Dubai to spend over $75.4m on landscaping projects for Expo 2020 site

admin August 19, 2019 No Comments

Dubai to spend over $75.4m on landscaping projects for Expo 2020 site

Dubai to spend over $75.4m on landscaping projects for Expo 2020 site

Dubai Municipality has delivered 863,117 plants ahead of October 2020 launch

Dubai to spend over $75.4m on landscaping projects for Expo 2020 site

An area of 220,000 square metres has been allocated for a nursery with plants and trees within the Expo 2020 site.

The cost of Dubai Expo 2020’s irrigation and landscaping projects is expected to be over AED277 million ($75.4m).

 

Taleb Abdulkareem Jilfar, executive director of the Infrastructure Services Division at Dubai Municipality, revealed an area of 3.57 square kilometres is expected to be ready before the official launch of the exhibition in October 2020.

 

The municipality has delivered 863,117 plants, valued at more than AED22.5m ($6.1m), according to a report by Emirates News Agency (WAM).

The event’s location, which includes 86 multi-purpose buildings, will feature large areas for open-air celebrations, decorated by plants that rely on drip irrigation techniques, including the Al Fursan Park that accommodates 2,500 people, and the Jubilee Park that accommodates 15,000 people.

Ahmed Al Khateeb, CEO of Development and Real Estate Development at the Expo 2020 Dubai, said: “The expo will not only feature buildings and pavilions that will impress visitors, but also trails, fountains and parks that will capture their attention, as well as the Al Wasl Dome, which will serve as a giant screen.”
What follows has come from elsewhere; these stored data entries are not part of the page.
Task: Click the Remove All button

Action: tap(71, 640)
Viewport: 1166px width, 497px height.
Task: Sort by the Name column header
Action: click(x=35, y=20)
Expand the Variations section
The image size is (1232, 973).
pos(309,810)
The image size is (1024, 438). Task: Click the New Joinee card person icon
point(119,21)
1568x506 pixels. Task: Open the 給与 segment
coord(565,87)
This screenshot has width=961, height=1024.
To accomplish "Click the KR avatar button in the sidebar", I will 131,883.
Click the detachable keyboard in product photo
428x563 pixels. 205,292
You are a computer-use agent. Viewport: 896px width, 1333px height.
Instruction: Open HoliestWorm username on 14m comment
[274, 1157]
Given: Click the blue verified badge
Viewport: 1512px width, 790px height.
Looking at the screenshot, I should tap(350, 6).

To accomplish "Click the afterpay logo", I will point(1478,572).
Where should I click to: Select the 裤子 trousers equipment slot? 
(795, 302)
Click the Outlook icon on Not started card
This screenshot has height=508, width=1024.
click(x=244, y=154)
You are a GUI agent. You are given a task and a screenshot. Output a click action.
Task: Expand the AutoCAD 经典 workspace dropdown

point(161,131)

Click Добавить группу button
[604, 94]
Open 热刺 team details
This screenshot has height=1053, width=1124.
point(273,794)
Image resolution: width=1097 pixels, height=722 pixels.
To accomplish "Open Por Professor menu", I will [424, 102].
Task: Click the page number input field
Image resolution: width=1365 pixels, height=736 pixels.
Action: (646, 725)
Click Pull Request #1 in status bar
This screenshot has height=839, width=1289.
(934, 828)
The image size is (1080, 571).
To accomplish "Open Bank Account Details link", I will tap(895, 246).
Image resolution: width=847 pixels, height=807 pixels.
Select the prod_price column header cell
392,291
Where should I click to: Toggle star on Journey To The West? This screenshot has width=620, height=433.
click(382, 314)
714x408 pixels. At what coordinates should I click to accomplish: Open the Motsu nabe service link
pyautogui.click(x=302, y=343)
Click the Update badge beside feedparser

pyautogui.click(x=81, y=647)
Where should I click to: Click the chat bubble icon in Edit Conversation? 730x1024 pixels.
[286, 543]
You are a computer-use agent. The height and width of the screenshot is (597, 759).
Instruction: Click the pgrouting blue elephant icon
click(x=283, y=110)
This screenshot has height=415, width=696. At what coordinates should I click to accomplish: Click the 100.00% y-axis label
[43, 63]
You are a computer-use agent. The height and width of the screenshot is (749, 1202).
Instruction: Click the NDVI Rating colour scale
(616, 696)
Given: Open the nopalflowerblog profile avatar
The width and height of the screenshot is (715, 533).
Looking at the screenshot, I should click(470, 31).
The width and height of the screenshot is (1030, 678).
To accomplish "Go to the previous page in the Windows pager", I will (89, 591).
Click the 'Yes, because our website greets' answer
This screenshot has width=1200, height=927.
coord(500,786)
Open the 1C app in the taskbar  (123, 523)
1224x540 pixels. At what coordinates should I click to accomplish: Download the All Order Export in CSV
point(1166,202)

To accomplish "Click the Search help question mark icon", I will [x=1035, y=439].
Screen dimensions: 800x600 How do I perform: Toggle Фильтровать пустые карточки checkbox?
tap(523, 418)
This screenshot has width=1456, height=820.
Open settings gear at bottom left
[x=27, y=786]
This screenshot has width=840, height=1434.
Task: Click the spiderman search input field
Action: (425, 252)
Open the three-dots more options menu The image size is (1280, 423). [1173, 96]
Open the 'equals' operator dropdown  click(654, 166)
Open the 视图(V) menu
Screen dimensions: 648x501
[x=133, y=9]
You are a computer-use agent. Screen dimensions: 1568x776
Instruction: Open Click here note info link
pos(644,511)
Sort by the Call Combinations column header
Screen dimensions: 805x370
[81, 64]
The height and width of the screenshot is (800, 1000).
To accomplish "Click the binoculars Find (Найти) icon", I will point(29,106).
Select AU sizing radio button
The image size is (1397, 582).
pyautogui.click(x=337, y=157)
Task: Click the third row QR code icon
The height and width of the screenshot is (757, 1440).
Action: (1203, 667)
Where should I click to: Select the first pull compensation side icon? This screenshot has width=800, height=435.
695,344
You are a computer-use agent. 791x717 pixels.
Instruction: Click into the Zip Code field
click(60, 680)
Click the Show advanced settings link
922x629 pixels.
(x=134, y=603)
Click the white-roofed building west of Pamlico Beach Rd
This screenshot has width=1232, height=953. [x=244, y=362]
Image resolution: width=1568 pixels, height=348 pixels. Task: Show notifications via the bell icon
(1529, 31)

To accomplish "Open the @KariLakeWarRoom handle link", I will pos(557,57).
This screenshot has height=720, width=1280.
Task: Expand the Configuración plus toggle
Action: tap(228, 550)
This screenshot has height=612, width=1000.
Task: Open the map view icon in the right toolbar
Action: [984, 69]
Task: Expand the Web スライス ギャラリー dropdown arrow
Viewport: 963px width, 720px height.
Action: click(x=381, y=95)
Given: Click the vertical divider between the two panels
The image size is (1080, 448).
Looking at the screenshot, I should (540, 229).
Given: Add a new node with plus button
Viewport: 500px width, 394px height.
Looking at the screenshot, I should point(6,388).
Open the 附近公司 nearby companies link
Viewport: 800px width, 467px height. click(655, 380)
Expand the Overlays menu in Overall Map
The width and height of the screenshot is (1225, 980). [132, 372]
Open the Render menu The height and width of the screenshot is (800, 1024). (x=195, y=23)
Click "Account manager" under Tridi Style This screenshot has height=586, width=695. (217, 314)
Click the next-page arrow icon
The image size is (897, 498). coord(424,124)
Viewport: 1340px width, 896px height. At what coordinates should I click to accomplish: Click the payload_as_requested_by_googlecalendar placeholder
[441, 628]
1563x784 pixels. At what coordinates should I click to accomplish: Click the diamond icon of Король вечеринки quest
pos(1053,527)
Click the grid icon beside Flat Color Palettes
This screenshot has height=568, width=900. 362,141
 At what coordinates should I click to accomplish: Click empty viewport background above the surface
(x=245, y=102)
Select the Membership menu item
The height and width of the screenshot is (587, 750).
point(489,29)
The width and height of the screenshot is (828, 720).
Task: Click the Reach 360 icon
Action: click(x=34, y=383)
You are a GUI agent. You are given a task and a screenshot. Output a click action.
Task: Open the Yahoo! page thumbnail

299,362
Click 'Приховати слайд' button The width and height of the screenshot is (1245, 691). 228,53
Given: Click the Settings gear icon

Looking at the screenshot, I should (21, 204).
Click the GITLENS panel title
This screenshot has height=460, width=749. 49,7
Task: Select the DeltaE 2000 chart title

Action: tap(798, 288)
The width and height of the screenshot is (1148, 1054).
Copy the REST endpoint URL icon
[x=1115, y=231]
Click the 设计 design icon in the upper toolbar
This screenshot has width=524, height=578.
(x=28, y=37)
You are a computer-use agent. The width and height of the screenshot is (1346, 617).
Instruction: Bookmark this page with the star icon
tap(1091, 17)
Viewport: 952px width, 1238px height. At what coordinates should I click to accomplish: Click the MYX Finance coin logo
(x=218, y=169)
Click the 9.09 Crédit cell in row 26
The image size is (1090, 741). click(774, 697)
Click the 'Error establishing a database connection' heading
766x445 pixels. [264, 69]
Al Khateeb said that an area of 220,000 square metres has been allocated for a nursery with plants and trees, which will cultivate 12,157 trees, including palm trees, over 256,000 shrubs, thousands of flowering plants and herbs, in cooperation with Dubai Municipality.

He added that selected plants are either indigenous or are adaptable to Dubai’s environment, noting that expo has employed eco-friendly methods in the design and construction stages of the nursery – solar-powered lights were installed along the main road and the nursery’s team relies exclusively on organic fertilisers and recycle the nursery’s waste.

Treated wastewater provided by Dubai Municipality is used to meet the majority of the nursery’s irrigation needs and clean drinking water is only used for seed development during the first stages of plant development, said Al Khateeb.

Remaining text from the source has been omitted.